Saturday, November 4, 2017

Reaching a Diversity of Learners

About a week and a half ago, students had midterms. Midterms and finals are big in my school: there is a teacher proctoring every classroom, but not their own. The students sit in silent rows, can't use their own writing utensil, and can't get up or look around for hours on end. On a fancy website called Illuminate, the scores that students get are averaged together and data is analyzed with a click of a button. Teachers can see what each one of their classes got wrong, what all of their classes averaged together scored, and what their scores look like compared to other teachers scored. The biology department had an average of about 50%.

When I looked through the questions the students got wrong, I could see that the questions that were straightforward had higher scores than questions that were worded confusingly. So, I decided to give students a lesson with really confusing questions to develop their skills in deciphering the meaning in questions (AKA critical thinking of question mastery). It sounded like a good idea, and it still does, but it didn't pan as well as it sounds. Students were frustrated to the point they shut down. 

I want to try to find a way to reach the different levels of learners in my class. The students in my classes truly range from high, medium, and low learners. When I explain things at an average rate, there are about five students that are frustrated that I'm teaching too fast and about five students that are frustrated that I'm teaching too slowly. The flaw in my confusing questions lesson is that while my top learners were thoroughly engaged and enjoying the challenge, my average learners and lower learners were confused to the point of giving up. 

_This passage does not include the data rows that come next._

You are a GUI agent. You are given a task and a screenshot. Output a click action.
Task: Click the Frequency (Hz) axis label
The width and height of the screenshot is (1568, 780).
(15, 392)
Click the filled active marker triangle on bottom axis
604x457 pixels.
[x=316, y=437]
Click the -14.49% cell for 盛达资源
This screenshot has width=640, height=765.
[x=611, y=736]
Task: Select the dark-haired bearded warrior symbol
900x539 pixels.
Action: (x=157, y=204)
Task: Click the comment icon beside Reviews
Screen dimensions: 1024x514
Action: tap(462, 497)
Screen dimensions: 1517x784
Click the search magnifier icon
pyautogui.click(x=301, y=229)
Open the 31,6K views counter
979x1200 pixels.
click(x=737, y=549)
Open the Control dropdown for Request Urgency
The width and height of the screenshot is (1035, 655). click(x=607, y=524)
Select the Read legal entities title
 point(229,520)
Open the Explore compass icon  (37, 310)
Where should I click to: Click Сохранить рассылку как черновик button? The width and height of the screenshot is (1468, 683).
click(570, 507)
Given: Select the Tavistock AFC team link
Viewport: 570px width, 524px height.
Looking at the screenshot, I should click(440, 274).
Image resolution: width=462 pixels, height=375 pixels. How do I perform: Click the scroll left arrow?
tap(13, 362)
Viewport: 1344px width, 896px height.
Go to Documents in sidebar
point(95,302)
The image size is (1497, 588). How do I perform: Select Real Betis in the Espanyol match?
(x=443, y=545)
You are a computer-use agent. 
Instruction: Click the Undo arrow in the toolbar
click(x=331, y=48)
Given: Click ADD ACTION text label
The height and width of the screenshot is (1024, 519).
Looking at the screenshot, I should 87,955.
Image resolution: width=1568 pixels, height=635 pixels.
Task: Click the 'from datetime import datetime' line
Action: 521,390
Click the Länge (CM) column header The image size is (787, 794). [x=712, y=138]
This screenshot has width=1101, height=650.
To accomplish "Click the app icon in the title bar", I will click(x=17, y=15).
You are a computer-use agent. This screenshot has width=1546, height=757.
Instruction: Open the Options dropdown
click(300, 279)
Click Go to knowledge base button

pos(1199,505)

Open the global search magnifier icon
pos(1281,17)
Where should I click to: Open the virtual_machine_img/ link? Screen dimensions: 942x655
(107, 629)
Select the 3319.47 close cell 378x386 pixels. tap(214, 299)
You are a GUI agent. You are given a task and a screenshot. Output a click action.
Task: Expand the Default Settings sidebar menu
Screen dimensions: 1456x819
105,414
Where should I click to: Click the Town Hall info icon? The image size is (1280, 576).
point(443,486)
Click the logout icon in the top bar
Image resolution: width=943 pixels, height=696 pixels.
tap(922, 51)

Over the next couple of weeks, I have one mission: find a way to reach out to all levels of learners. One method that I found engaging for all of my students is having them present something to the class. I think I will have the students have some sort of teaching method where they have to become experts in one topic (glycolysis, photosynthesis, Krebs cycle, etc.) and then teach the class that topic in 1-2 minutes. I will also put a variety of question levels on the worksheets so that each student has some questions that are accessable to their learning level.